Hogloff wrote in post #15179749
I just don't want this forum to turn into "hey look at this picture I took of a wall while I was loaded" type of place. That does not belong here. Your post is treading on that type of post. If you want real feedback, we've given you some and you seem to fight it. Photography for many is a passion and is taken seriously.
If you want to mprove in your skills, take some photos with a vision in mind, post the photos with all pertinent info and you'll get honest feedback on the good, the bad and how to do things better or differently.
Post some photos proclaiming you were drunk, do no effort to post process the photos and you'll get zero constructive feedback. It's up to you which path you follow. That's my advice to you if you truly want to improve.
1. not every newbie post-processes their photos from the get-go... I sure as hell didn't, and it's not a requirement of being a good photographer to begin with. If anything, people do it too much. It's also not a requirement to get comments on photos, which are also about composition, and I think that's what the comments here have been about. (and also, you started somewhere too, and unless you were practically born with a camera in your hands, chances are you sucked when you started).
2. Of the two pics that were posted, one was good and one sucked. That's 50% keeper rate. Pretty good imo.
3. About monkeys and everything... (also linked with my first point): artists throughout the ages have invented and come up with new processes, and they sure as hell haven't done so by following the pent-up rules of people who were saying there's only one good way of doing things. Sometimes it's an accident, sometimes it's on purpose.
One good example, imo, is Pollock. The bloke painted with his bloody FEET (did he use both or just one? can't remember). Yet, he made his mark in the artistic world, and no one came at him and said "Jeez mate, it's disrespectful to paint stuff holding your brush with your toes while others are using their hands, as is the natural order of things. Oh, and by the way, don't bother asking me for comments unless your stuff is already portfolio-grade."
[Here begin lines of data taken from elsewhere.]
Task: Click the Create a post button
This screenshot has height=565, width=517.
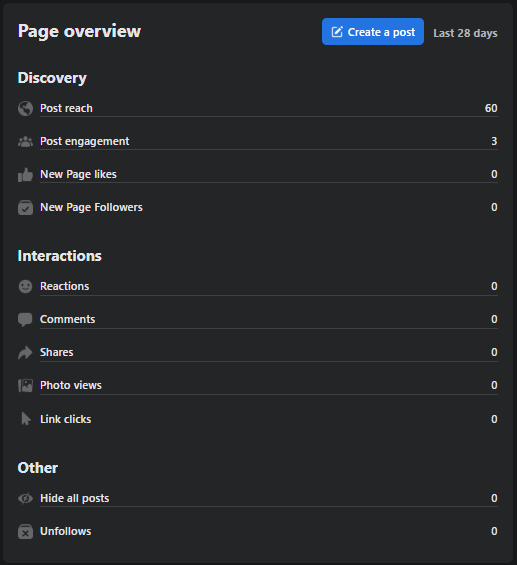Action: 373,32
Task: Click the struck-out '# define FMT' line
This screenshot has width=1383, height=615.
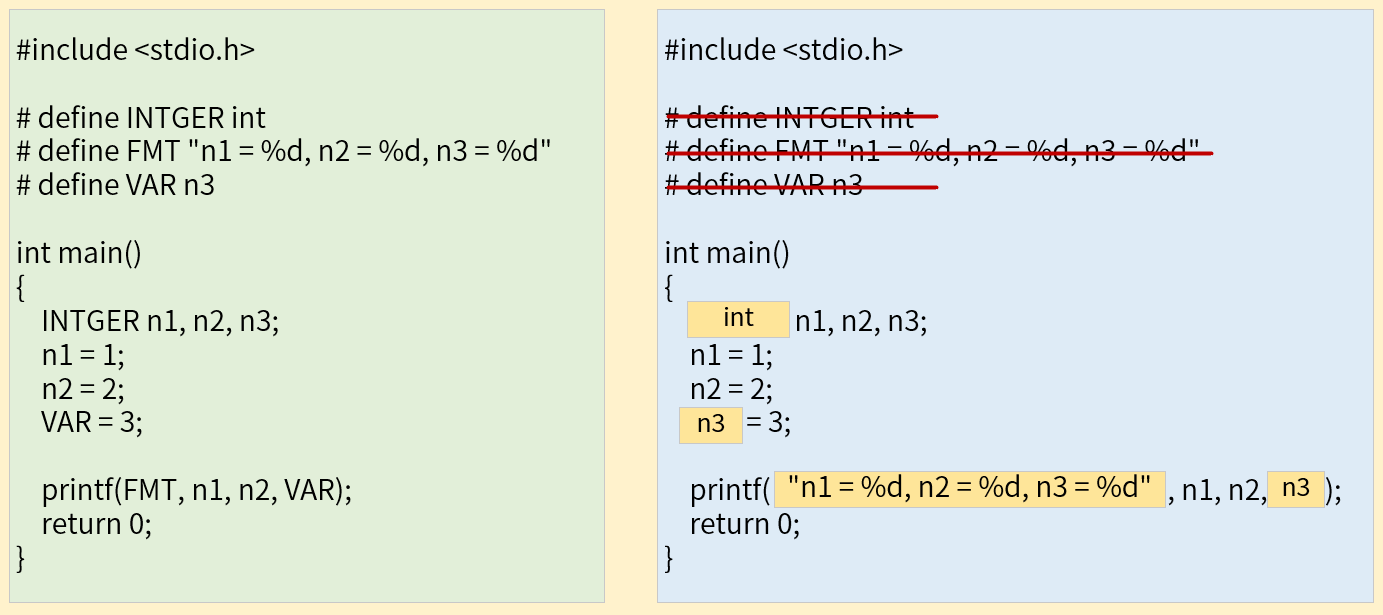Action: [938, 152]
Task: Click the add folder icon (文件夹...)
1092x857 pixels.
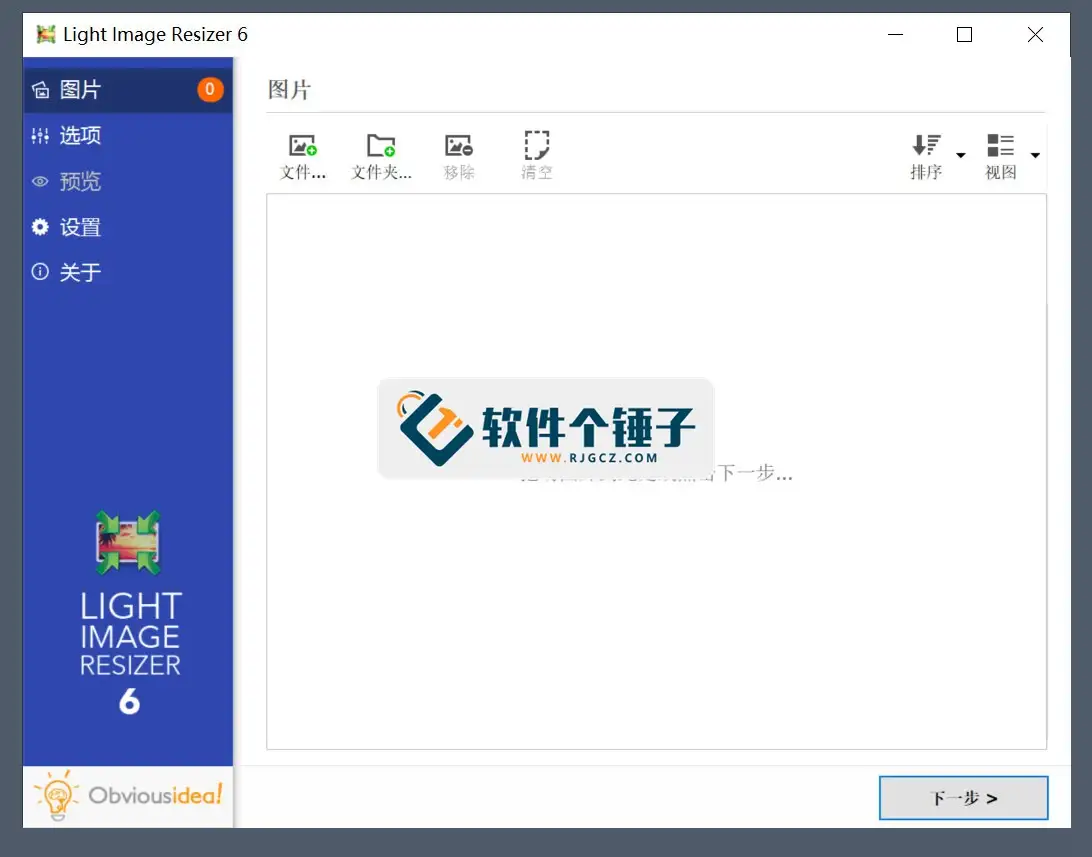Action: (381, 147)
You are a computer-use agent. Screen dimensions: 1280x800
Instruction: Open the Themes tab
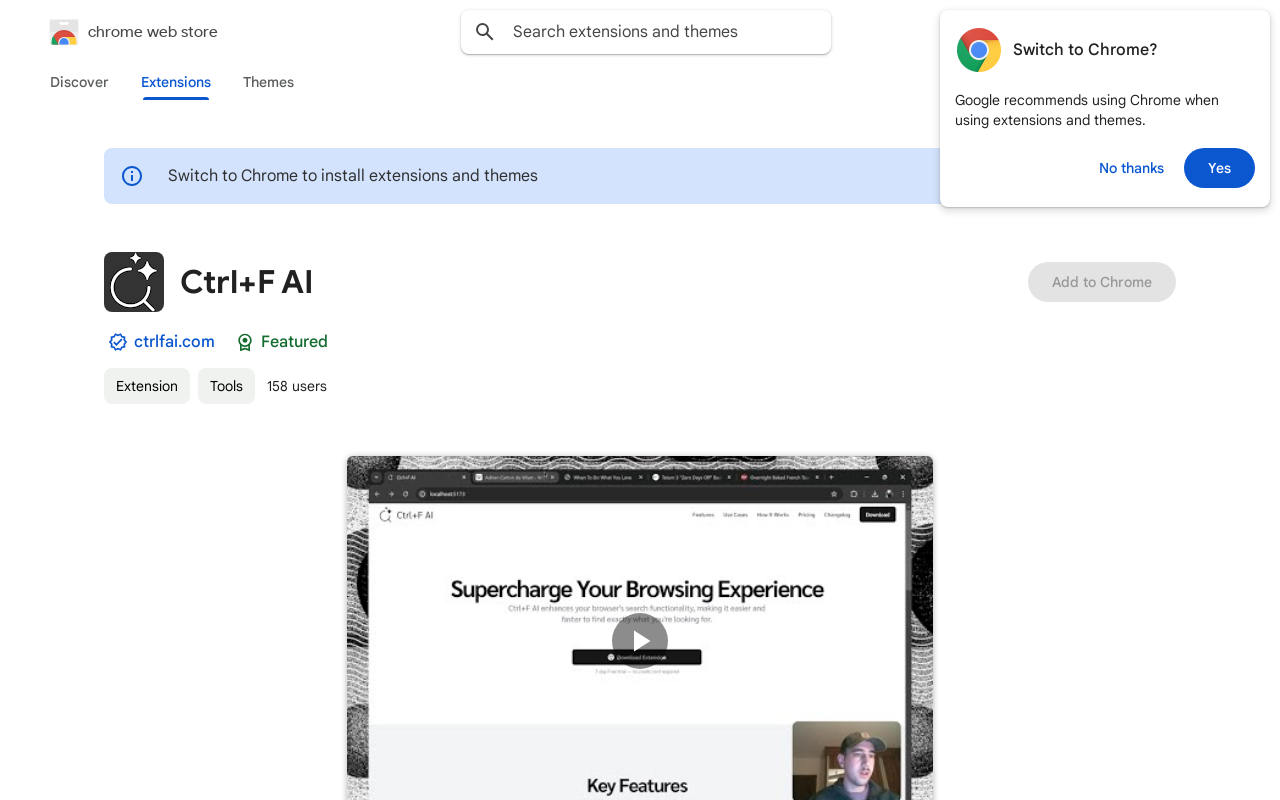268,82
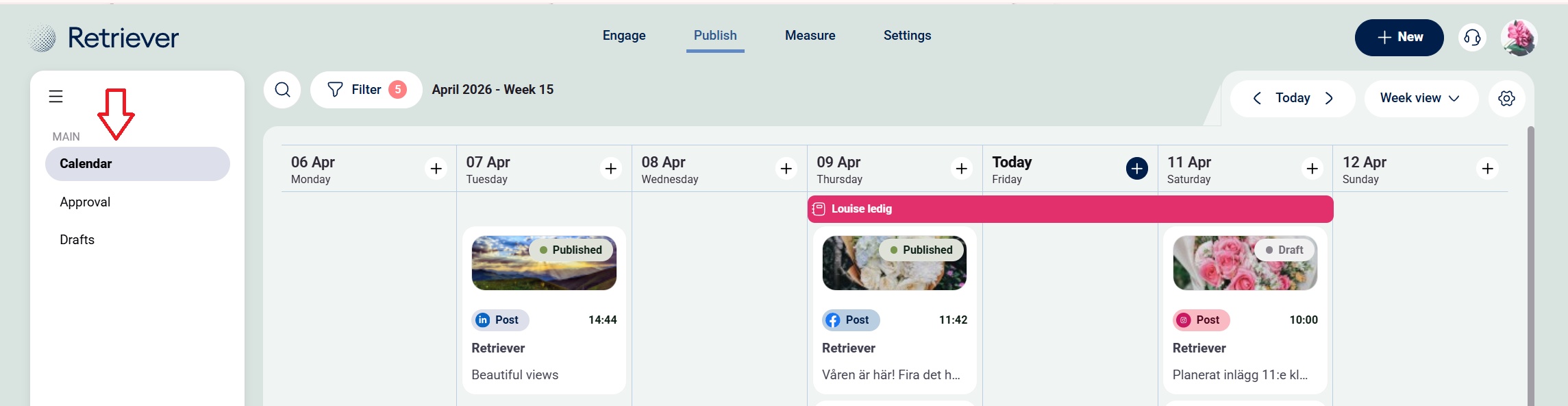This screenshot has height=406, width=1568.
Task: Switch to the Measure tab
Action: [810, 36]
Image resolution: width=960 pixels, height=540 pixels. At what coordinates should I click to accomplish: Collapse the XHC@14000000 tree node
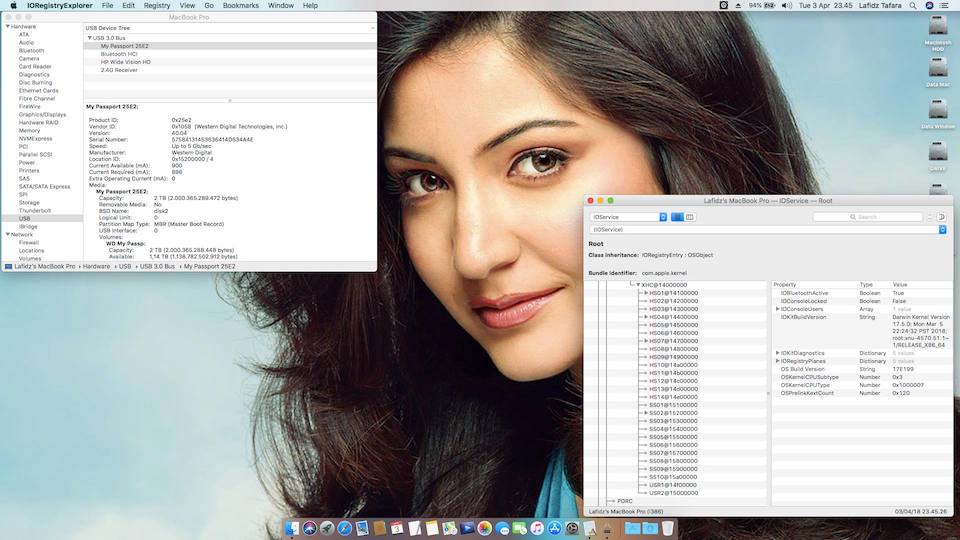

Now, I'm not comparing the OP (sorry about the gender mix-up, these things are so difficult to figure out in English!) to Pollock, but the paradigm here is, imo, quite similar.
Ultimately, photography records how we see the world and, if I draw on what other people on this forum have said, there are already limitations on how and where it should be alright to portray people and 'record human history'... well, being drunk is part of it, and if there is an artistic way to explore that, I'm all for it and I don't see why it couldn't be done if it's done responsibly.